== YOUR ASSIGNMENT ==
The full data must be written out exactly, with every line included.

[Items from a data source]
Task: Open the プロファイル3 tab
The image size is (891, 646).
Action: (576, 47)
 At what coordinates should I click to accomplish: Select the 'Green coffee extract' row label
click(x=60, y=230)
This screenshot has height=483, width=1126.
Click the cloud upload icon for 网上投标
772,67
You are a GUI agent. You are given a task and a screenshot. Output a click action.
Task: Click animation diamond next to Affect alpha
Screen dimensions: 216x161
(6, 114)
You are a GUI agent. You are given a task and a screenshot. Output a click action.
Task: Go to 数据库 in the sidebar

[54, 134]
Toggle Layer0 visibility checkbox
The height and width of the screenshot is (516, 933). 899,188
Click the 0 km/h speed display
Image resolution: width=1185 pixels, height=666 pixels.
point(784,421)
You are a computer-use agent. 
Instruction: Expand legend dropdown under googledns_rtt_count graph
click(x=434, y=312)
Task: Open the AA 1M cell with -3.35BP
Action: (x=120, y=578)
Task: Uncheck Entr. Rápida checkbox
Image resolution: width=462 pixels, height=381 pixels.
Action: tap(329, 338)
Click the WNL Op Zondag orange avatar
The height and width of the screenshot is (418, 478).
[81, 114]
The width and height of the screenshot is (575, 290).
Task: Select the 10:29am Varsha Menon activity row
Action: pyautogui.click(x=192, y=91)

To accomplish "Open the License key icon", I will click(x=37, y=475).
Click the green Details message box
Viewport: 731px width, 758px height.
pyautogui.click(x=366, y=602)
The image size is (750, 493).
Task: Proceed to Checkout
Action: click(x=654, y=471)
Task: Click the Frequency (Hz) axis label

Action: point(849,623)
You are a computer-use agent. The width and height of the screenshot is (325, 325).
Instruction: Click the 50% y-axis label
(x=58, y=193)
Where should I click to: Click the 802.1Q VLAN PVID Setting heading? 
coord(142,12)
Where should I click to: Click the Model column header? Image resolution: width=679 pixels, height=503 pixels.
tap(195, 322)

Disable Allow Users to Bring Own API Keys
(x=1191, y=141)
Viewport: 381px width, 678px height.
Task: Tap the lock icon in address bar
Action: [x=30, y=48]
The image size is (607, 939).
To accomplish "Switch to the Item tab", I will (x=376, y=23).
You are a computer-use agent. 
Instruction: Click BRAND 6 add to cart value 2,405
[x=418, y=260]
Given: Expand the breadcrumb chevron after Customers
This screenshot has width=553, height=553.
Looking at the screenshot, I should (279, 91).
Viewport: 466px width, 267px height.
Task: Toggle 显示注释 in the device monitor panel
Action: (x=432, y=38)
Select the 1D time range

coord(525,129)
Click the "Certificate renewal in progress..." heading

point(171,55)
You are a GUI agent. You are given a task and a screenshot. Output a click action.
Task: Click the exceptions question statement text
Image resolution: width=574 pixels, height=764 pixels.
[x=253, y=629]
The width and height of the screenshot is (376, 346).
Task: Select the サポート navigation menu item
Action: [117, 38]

== SOLUTION TO THIS TASK ==
Task: Open the プロファイル3 tab
The image size is (891, 646).
Action: (576, 47)
 At what coordinates should I click to accomplish: Select the 'Green coffee extract' row label
click(x=60, y=230)
This screenshot has height=483, width=1126.
Click the cloud upload icon for 网上投标
772,67
You are a GUI agent. You are given a task and a screenshot. Output a click action.
Task: Click animation diamond next to Affect alpha
Screen dimensions: 216x161
(6, 114)
You are a GUI agent. You are given a task and a screenshot. Output a click action.
Task: Go to 数据库 in the sidebar

[54, 134]
Toggle Layer0 visibility checkbox
The height and width of the screenshot is (516, 933). 899,188
Click the 0 km/h speed display
Image resolution: width=1185 pixels, height=666 pixels.
point(784,421)
You are a computer-use agent. 
Instruction: Expand legend dropdown under googledns_rtt_count graph
click(x=434, y=312)
Task: Open the AA 1M cell with -3.35BP
Action: (x=120, y=578)
Task: Uncheck Entr. Rápida checkbox
Image resolution: width=462 pixels, height=381 pixels.
Action: tap(329, 338)
Click the WNL Op Zondag orange avatar
The height and width of the screenshot is (418, 478).
[81, 114]
The width and height of the screenshot is (575, 290).
Task: Select the 10:29am Varsha Menon activity row
Action: pyautogui.click(x=192, y=91)

To accomplish "Open the License key icon", I will click(x=37, y=475).
Click the green Details message box
Viewport: 731px width, 758px height.
pyautogui.click(x=366, y=602)
The image size is (750, 493).
Task: Proceed to Checkout
Action: click(x=654, y=471)
Task: Click the Frequency (Hz) axis label

Action: point(849,623)
You are a computer-use agent. The width and height of the screenshot is (325, 325).
Instruction: Click the 50% y-axis label
(x=58, y=193)
Where should I click to: Click the 802.1Q VLAN PVID Setting heading? 
coord(142,12)
Where should I click to: Click the Model column header? Image resolution: width=679 pixels, height=503 pixels.
tap(195, 322)

Disable Allow Users to Bring Own API Keys
(x=1191, y=141)
Viewport: 381px width, 678px height.
Task: Tap the lock icon in address bar
Action: [x=30, y=48]
The image size is (607, 939).
To accomplish "Switch to the Item tab", I will (x=376, y=23).
You are a computer-use agent. 
Instruction: Click BRAND 6 add to cart value 2,405
[x=418, y=260]
Given: Expand the breadcrumb chevron after Customers
This screenshot has width=553, height=553.
Looking at the screenshot, I should (279, 91).
Viewport: 466px width, 267px height.
Task: Toggle 显示注释 in the device monitor panel
Action: (x=432, y=38)
Select the 1D time range

coord(525,129)
Click the "Certificate renewal in progress..." heading

point(171,55)
You are a GUI agent. You are given a task and a screenshot. Output a click action.
Task: Click the exceptions question statement text
Image resolution: width=574 pixels, height=764 pixels.
[x=253, y=629]
The width and height of the screenshot is (376, 346).
Task: Select the サポート navigation menu item
Action: [117, 38]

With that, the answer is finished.